"Brutus," he said slowly, "I shall take my pistols also."
"Your pistols!" I echoed. "You have forgotten you are back in America."
He half turned toward me, and favored me with a serene, incurious glance.
"On the contrary," he said, "I am just beginning to remember."
And so without further words he left me. I followed him through our rear doorway, out over the crumbling bricks of our terrace, which had been built to overlook the river, and watched him walk slowly and thoughtfully down the path with its border of elm trees, to his warehouses, where a half dozen men had already started work.

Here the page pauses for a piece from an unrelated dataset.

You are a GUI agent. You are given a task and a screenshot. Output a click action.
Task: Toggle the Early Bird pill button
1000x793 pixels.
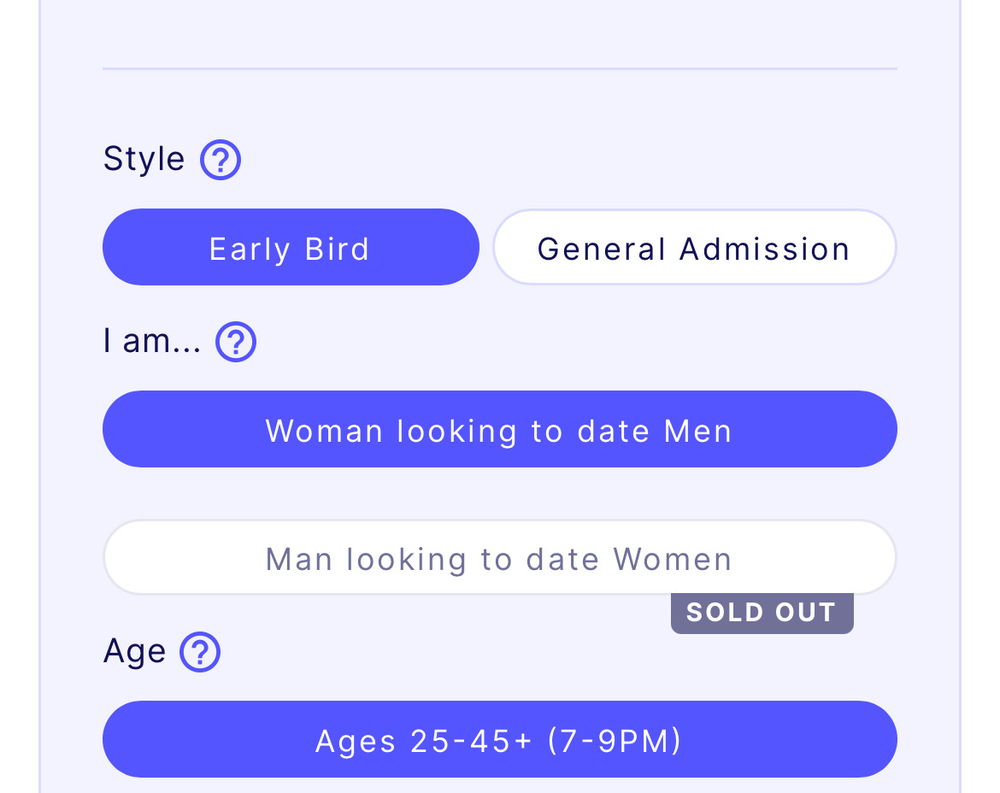point(291,247)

The river was dark blue under a cloudless sky. The sunlight was playing in restless sparkles where the wind ruffled the water's surface. Out near the channel I could see the Eclipse riding at anchor, her decks littered with bales and gear, and the Sun Maid and the Sea Tern, trim and neat, and down deep in the water as though ready to put to sea. At the head of our wharf were bales and boxes stacked in the odd confusion that comes of a hasty discharge of cargo.
On the terrace where I was standing I could see the other wharves along the waterfront, and the church spires and roofs of the town reared among the trees that lined the busy streets. Toward the sand dunes the marshes stretched away in russet gold into the autumn haze. The woods across the river were bright patches of reds and yellows, pleasant and inviting in the sunlight.
But I saw it all with only half an eye. I was still thinking of the dark hall behind me, and the cold, unwelcome stillness of the shuttered rooms. I could understand his depression, now that he had come back to it. But there was something else…. I was still thinking of it when I looked at the Eclipse again. It would have been hard to find a craft of more delicate, graceful lines. They often said he had a flair for ships and women. A shifting current, some freak of the wind and tide, was making her twist and pull at her anchor, and for a moment the sun struck clean on her broadside. A gaping hole between decks had connected two of her ports in a jagged rent.
It was not surprising. My father's ships were often fired on at sea. Nor was it strange that Brutus had a half-healed scar on his cheek. But why had my father gone armed to his own wharf? Perhaps I might have forgotten if I had not visited the stables.
Our carriage harness still hung from the pegs, dried and twisted by the years, and minus its silver trimmings. The sunlight filtered through cracks in the roof, and danced through the dust mites to the rows of vacant stalls. Near the door my horse was feeding comfortably, and beside him stood two bays that shone from careful grooming. One was carrying a saddle with a pair of pistols in the pocket. Yet not a hair had been turned from riding.